Before answering, work out how many lines below contain the string "computer"; the reply is that number alone.

· · · · · · ·

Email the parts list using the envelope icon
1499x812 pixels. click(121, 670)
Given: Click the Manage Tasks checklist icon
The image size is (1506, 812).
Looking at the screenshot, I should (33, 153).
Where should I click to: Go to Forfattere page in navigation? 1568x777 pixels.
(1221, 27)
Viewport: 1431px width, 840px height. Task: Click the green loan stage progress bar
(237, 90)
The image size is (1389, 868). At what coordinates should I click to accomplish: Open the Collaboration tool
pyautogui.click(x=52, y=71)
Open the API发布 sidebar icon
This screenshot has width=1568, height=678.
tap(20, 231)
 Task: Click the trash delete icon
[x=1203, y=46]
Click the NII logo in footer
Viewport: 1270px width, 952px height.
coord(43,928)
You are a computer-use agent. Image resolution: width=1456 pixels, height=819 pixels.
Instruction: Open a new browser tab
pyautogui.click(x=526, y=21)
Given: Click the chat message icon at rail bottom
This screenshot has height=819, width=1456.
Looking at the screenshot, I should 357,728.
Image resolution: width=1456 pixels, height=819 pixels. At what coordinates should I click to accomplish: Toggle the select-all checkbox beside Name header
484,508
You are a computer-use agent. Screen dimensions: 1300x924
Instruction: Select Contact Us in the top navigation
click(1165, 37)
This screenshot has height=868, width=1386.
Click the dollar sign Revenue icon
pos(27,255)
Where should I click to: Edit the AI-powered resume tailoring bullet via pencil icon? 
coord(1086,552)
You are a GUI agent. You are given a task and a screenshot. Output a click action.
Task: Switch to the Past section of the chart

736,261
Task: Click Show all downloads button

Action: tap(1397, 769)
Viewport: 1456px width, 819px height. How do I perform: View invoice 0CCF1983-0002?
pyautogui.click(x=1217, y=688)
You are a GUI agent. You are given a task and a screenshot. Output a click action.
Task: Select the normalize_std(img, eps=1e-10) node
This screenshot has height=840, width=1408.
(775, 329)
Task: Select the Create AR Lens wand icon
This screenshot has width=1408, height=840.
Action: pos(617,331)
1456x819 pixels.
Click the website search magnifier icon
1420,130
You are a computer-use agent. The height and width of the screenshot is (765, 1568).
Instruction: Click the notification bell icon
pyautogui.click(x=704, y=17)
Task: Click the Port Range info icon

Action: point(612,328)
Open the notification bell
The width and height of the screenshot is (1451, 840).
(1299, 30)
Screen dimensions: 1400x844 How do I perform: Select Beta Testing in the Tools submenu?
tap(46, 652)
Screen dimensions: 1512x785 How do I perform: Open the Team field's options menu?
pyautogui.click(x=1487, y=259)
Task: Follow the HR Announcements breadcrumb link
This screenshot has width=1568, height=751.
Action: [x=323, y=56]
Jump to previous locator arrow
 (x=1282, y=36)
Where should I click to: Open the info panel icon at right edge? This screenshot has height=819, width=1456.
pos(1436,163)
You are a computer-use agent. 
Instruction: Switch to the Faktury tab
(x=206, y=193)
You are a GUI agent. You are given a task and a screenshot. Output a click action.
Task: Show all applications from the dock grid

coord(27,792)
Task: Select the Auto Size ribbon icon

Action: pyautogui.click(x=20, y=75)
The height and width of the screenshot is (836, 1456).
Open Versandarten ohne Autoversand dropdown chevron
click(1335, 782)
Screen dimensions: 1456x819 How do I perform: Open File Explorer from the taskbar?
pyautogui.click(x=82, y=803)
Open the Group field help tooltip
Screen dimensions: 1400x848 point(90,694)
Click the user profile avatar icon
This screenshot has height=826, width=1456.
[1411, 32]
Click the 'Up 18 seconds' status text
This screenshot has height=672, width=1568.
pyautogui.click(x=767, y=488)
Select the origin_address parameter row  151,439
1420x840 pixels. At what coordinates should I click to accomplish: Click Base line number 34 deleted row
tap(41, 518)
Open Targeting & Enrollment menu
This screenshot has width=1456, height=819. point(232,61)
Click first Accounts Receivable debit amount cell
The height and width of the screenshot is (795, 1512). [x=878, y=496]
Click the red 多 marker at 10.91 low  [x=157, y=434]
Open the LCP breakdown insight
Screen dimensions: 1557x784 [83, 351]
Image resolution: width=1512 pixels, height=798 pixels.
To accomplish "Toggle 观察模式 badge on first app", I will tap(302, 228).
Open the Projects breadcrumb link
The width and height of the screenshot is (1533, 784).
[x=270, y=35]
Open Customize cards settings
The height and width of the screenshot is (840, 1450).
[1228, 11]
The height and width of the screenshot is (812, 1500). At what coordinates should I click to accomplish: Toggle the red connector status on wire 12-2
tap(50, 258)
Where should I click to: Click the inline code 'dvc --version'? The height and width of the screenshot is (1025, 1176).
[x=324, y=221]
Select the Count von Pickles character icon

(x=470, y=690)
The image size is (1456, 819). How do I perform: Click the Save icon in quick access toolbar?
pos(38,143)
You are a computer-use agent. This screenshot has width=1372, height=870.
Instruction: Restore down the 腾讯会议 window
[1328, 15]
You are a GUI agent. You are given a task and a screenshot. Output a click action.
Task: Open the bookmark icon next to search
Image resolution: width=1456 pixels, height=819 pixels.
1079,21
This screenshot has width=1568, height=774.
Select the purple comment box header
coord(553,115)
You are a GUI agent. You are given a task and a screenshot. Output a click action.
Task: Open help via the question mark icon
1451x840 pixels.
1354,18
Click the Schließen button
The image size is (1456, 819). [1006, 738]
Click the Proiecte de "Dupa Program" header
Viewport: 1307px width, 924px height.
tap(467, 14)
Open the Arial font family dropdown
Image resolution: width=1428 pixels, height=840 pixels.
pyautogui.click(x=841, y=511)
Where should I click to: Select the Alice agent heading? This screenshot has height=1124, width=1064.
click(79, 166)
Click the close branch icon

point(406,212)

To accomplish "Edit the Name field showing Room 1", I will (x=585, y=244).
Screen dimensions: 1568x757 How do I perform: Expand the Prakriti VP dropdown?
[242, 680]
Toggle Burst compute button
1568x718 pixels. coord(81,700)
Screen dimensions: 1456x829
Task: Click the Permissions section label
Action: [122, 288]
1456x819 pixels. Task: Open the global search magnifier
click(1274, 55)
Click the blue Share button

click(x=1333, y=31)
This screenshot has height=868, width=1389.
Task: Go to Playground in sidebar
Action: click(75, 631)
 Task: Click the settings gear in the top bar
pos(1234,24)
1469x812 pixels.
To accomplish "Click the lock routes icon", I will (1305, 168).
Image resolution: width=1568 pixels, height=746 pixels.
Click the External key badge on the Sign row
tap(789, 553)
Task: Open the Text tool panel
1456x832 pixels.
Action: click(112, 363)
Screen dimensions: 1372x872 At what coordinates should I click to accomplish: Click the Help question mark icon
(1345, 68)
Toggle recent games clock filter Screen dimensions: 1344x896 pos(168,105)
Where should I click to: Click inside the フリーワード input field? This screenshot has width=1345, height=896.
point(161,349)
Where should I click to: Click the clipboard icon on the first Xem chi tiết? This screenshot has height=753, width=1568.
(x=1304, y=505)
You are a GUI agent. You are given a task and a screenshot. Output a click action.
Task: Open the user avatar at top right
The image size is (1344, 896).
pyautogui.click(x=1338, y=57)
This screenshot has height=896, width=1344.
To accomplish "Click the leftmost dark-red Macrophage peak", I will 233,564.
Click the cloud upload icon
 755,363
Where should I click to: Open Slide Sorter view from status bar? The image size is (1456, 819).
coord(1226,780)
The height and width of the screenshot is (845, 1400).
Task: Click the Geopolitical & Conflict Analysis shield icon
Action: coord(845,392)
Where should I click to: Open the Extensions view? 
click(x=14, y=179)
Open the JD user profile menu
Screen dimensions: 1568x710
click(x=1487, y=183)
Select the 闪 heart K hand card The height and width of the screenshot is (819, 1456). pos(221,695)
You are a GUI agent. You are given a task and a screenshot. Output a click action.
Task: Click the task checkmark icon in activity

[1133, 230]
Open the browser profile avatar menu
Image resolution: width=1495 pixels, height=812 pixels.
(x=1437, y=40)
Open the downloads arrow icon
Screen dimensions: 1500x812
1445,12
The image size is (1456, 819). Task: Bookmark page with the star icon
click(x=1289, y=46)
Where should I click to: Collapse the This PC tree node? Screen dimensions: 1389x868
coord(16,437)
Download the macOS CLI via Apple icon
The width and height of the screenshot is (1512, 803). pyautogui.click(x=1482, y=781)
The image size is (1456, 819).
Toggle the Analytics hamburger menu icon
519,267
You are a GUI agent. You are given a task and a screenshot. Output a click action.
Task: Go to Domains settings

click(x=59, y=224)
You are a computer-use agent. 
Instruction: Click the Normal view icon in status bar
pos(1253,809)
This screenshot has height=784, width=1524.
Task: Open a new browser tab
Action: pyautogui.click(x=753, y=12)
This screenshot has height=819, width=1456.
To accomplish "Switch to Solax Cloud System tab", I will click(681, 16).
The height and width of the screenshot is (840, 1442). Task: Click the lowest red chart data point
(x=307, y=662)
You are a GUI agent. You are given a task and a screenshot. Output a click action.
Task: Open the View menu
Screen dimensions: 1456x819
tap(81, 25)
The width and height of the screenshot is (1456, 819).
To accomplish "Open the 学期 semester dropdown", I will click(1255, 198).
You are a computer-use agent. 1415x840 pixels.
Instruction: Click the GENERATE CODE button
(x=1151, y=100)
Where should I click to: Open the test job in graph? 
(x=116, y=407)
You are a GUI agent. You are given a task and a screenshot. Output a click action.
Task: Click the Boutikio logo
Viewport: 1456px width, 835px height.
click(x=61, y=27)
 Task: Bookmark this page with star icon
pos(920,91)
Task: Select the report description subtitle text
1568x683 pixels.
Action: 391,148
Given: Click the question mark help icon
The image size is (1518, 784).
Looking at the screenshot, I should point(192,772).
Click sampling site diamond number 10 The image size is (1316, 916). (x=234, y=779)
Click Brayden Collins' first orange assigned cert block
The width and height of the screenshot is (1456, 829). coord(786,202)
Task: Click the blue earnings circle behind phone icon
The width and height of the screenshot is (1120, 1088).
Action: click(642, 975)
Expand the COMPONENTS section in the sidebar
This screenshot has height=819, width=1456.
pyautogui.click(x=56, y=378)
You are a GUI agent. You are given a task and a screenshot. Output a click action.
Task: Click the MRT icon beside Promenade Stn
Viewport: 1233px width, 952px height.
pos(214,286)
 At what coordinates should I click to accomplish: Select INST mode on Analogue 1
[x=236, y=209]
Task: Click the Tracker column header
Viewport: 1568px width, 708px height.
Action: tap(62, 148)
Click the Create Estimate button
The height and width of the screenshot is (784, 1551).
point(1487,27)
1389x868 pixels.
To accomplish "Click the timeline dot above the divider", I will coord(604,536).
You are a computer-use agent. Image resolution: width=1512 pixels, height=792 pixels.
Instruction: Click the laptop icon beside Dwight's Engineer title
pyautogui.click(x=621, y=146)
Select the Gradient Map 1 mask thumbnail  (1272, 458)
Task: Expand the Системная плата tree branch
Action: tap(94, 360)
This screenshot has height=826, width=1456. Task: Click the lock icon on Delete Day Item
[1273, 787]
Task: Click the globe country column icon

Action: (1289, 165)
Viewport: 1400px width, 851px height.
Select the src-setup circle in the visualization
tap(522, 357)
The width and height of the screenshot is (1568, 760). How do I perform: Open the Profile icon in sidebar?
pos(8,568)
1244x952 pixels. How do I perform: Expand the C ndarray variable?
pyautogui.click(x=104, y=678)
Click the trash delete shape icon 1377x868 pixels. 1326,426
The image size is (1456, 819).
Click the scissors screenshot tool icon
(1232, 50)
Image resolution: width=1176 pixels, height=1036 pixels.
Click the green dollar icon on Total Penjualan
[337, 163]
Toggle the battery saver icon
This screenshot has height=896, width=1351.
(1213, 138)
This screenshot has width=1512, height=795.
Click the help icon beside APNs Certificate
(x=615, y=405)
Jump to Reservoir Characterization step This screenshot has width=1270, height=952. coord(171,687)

· · · · · · ·

Response to this exercise: 8